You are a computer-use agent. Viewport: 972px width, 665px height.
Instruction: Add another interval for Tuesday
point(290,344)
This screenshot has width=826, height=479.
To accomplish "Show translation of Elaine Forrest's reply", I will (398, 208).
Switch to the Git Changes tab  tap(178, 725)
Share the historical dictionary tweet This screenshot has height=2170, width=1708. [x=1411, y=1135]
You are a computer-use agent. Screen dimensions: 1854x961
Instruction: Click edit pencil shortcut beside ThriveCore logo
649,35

+-------+

Start from the line that holds "Switch to the" and print each line to the end of the records exactly, leaving out everything before it.

RESPONSE:
Switch to the Git Changes tab  tap(178, 725)
Share the historical dictionary tweet This screenshot has height=2170, width=1708. [x=1411, y=1135]
You are a computer-use agent. Screen dimensions: 1854x961
Instruction: Click edit pencil shortcut beside ThriveCore logo
649,35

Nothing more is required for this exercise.